Somos quem queremos parecer ser. Uma vida editada, filtrada. E, por que não, totalmente criada? No final de semana noticiou-se o caso de um fotógrafo de guerra fictício, apenas agora descoberto. O personagem inventado conseguiu enganar jornais e profissionais respeitados (que publicaram imagens roubadas) e "namorar" mais de cinco pessoas reais (com quem nunca se encontrou pessoalmente). O caso é um exemplo extremo, mas serve para ilustrar como um personagem pode ser criado e ganhar crédito sem nunca ter existido.
Ao olhar ao redor, percebemos pessoas aproximando e afastando celulares de pratos de comida e de bebês ou então falando para os aparelhos com orelhas e focinhos que acompanham seus movimentos na tela. Na ânsia, cada passo precisa ser registrado em imagens. Uma consequência é que não vivemos momentos pensando em criar memórias, experiências. Precisamos ser uma pessoa interessante de hoje até as próximas 24 horas. Se a versão atual não agradou, amanhã se muda o filtro. Ao citar o escritor Ralph Waldo Emerson, Zygmunt Bauman escreveu que "quando se esquia sobre o gelo fino, a salvação está na velocidade". Onde fica a essência (ou a verdade) nessas postagens? Uma vida sem passado é mais fácil de ser modelada.

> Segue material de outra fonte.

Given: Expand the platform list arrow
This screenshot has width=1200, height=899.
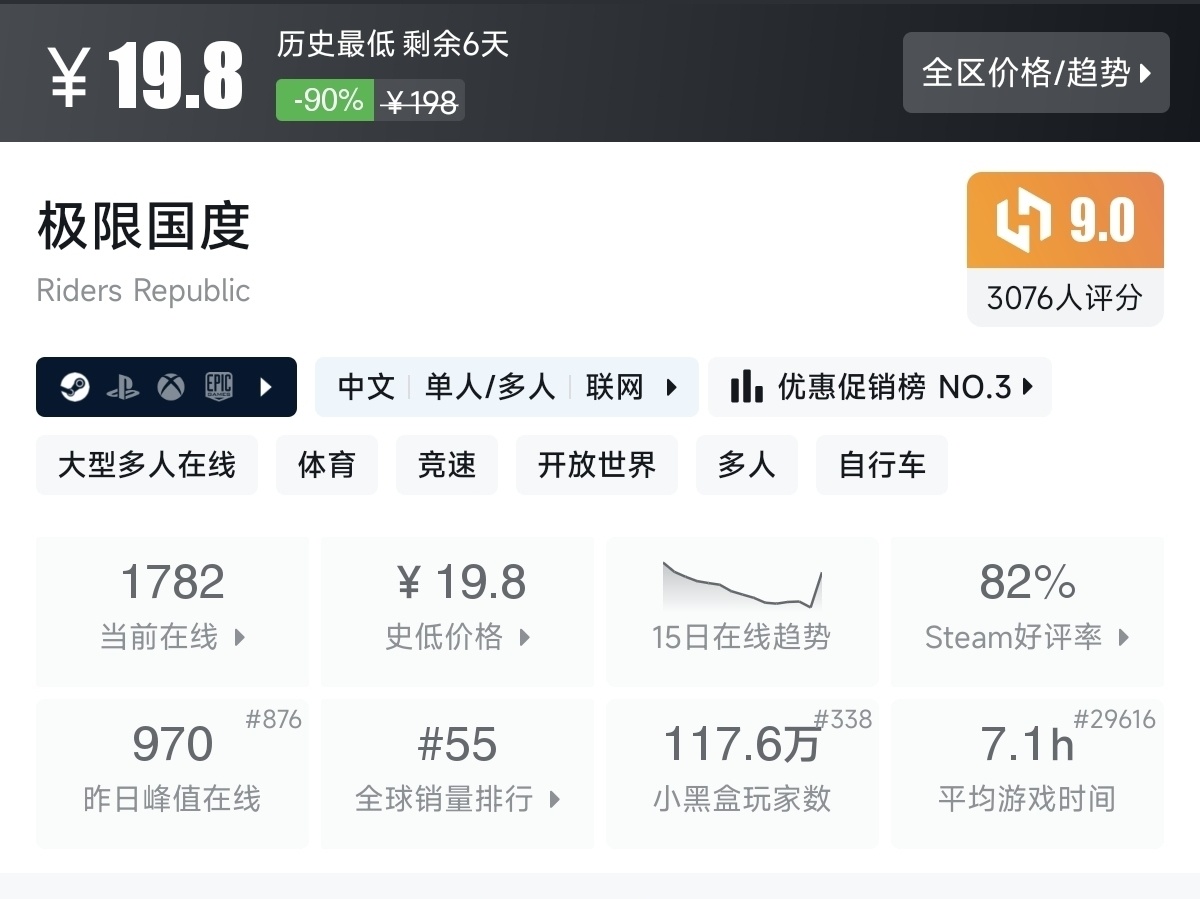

A agilidade, antes imperiosa nas formas de consumo e de trabalho, estendeu-se aos demais campos da modernidade. Produzimos e consumimos fragmentos de realidade, numa velocidade tão grande, que nem sobra tempo para questionamentos ou avaliações. É possível, enfim, ser sem existir. O risco é só chegar ao fim da história, como o fotógrafo desmascarado, e descobrir que tudo foi uma farsa.